SEBI (Mutual Funds) Regulations, 1996
SEBI (Mutual Funds) Regulations, 1996 are the principal statutory instrument governing the establishment, registration, operation, and winding-up of mutual funds in India. Notified by the Securities and Exchange Board of India (SEBI) on 9 December 1996 and published in the Gazette of India (Extraordinary) Part III, Section 4, the Regulations superseded the earlier SEBI (Mutual Funds) Regulations, 1993. Framed under sections 30 and 11(2)(g) of the SEBI Act, 1992, they establish a three-tier principal structure, sponsor, trustee, and asset management company (AMC), and prescribe the minimum conditions for every aspect of the mutual fund life-cycle: registration, scheme launch, investment restrictions, valuation, disclosure, and investor protection. As of May 2026, the Regulations have been amended more than 70 times, with landmark amendments introduced in 1998, 2011, 2014, 2017, 2018, 2020, 2021, 2022, 2023, and 2024.
The mutual fund industry in India manages assets exceeding ₹60 lakh crore (USD 720 billion) as of April 2026 and the 1996 Regulations remain the bedrock on which every SEBI circular, scheme categorisation guideline, total expense ratio (TER) slab, and investor grievance mechanism is anchored.
Legislative background
Prior to 1993, Unit Trust of India (UTI) was the sole mutual fund entity, operating under its own special statute. Following economic liberalisation, private sector entry was permitted and SEBI issued the 1993 Regulations. By the mid-1990s, market experience had exposed gaps in governance, valuation transparency, and investor protection, prompting a comprehensive redraft. The Expert Committee on Mutual Funds, chaired by P. K. Kaul, submitted its report in 1995. The resulting 1996 Regulations came into force on 9 December 1996 and have since been the governing text.
The Regulations derive authority from:
- Section 11(2)(g) of the SEBI Act, 1992, empowering SEBI to register and regulate mutual funds.
- Section 30 of the SEBI Act, conferring rule-making and regulation-making power on SEBI.
- Section 12 of the SEBI Act, requiring registration of intermediaries with SEBI.
Structure of the Regulations
The Regulations are divided into nine chapters and ten schedules. The principal chapters are:
| Chapter | Subject |
|---|---|
| I | Preliminary (definitions) |
| II | Registration of mutual funds |
| III | Constitution and management of mutual funds |
| IV | Schemes of mutual funds |
| V | Investment objectives and valuation policies |
| VI | General obligations |
| VII | Procedure for action in case of default |
| VIII | Winding-up of schemes |
| IX | Miscellaneous |
Key schedules include the Second Schedule (investment restrictions), the Fourth Schedule (advertisement code), and the Fifth Schedule (audit obligations).
Chapter I, Definitions
Regulation 2 provides the definitional scaffolding. Key terms include:
- Asset Management Company (AMC): a company incorporated under the Companies Act, approved by SEBI, that manages the assets of the mutual fund’s schemes.

Given instruction A: According to the text on the SEBI mutual fund regulations, who chaired the Expert Committee on Mutual Funds?
Given instruction B: Carry on the text about the SEBI mutual fund regulations, starting right after its final line.
The data that comes next has no connection to the text on the SEBI mutual fund regulations.

Data extract:
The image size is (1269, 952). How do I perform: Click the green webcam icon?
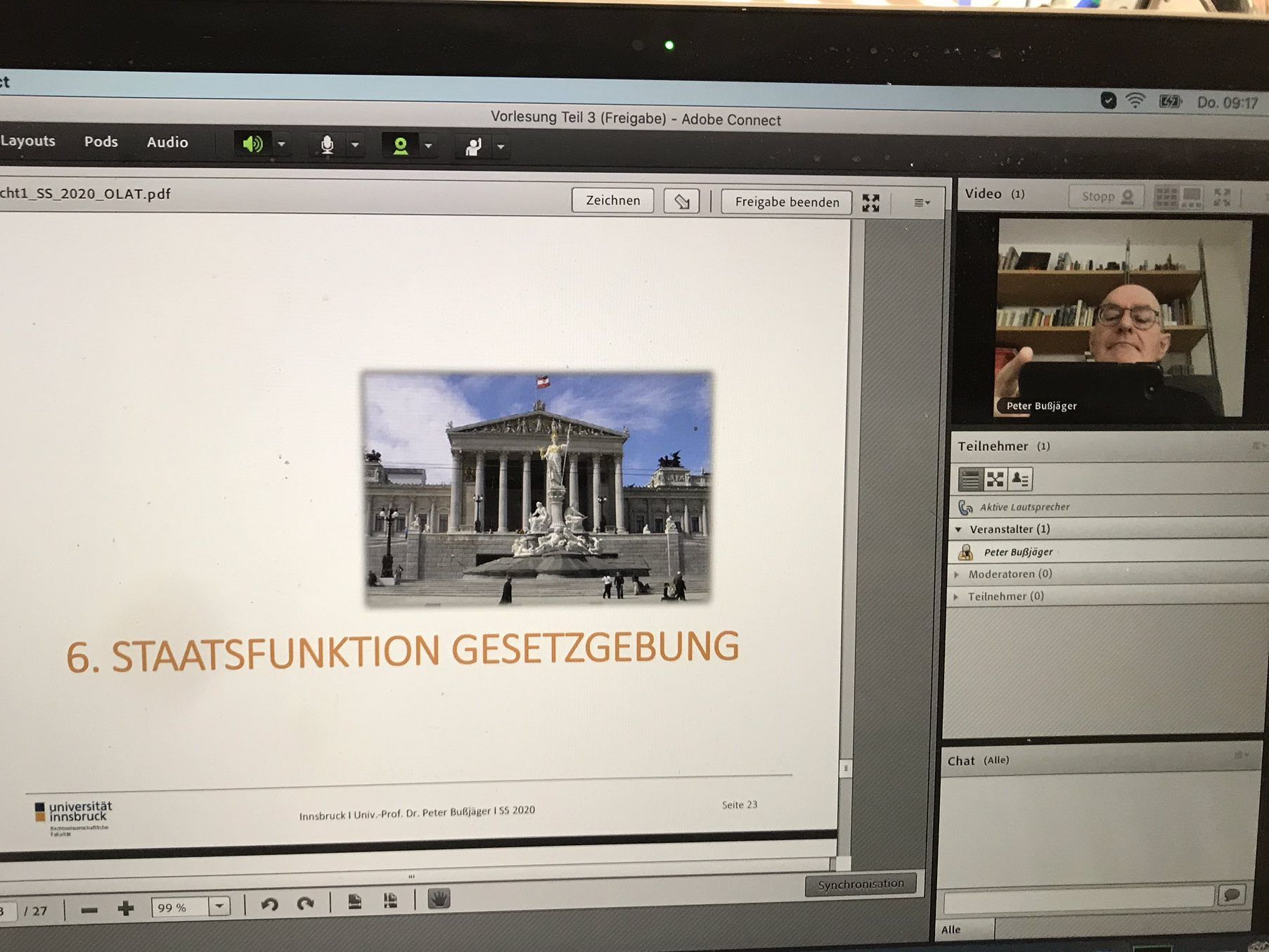tap(400, 146)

Reply A: P. K. Kaul

Reply B:
- Sponsor: an entity that establishes the mutual fund, holds a minimum five per cent of the net assets of each scheme, and satisfies a net worth and track record test.
- Trustee: a company or board of trustees appointed by the sponsor to hold the trust property for the benefit of unitholders; the trust instrument must be registered under the Indian Registration Act, 1908.
- Custodian: a person registered with SEBI under the SEBI (Custodian of Securities) Regulations, 1996, who holds the securities of the mutual fund’s schemes.
- Depository: as defined in the Depositories Act, 1996.
- Unit: the interest of a unitholder in a scheme, representing the beneficial interest in the assets of the fund.
- Net Asset Value (NAV): the market value of a scheme’s assets minus liabilities, divided by the number of outstanding units.
- Scheme Information Document (SID): the primary offer document for a scheme, equivalent to a prospectus; covered under the related article on mutual fund SID.
- Statement of Additional Information (SAI): a supplementary document incorporating statutory disclosures common across all schemes of a fund house; covered in the article on SAI.
Chapter II, Registration
Eligibility conditions (Regulation 7)
An application for registration must be accompanied by a non-refundable fee of ₹1 lakh. The sponsor must satisfy:
- A track record of at least five years in the financial services business.
- Net worth of not less than ₹150 crore.
- Profitability in at least three out of the immediately preceding five years, including the most recent year.
- A 40 per cent contribution to the net worth of the AMC.
- Good financial standing and reputation.
SEBI may refuse registration and must communicate reasons in writing.
Registration certificate
Regulation 7A requires that the registration certificate is renewed every three years. The renewal fee and conditions for refusal follow the same framework as initial registration.
Chapter III, Constitution and management
Trustee obligations (Regulation 18)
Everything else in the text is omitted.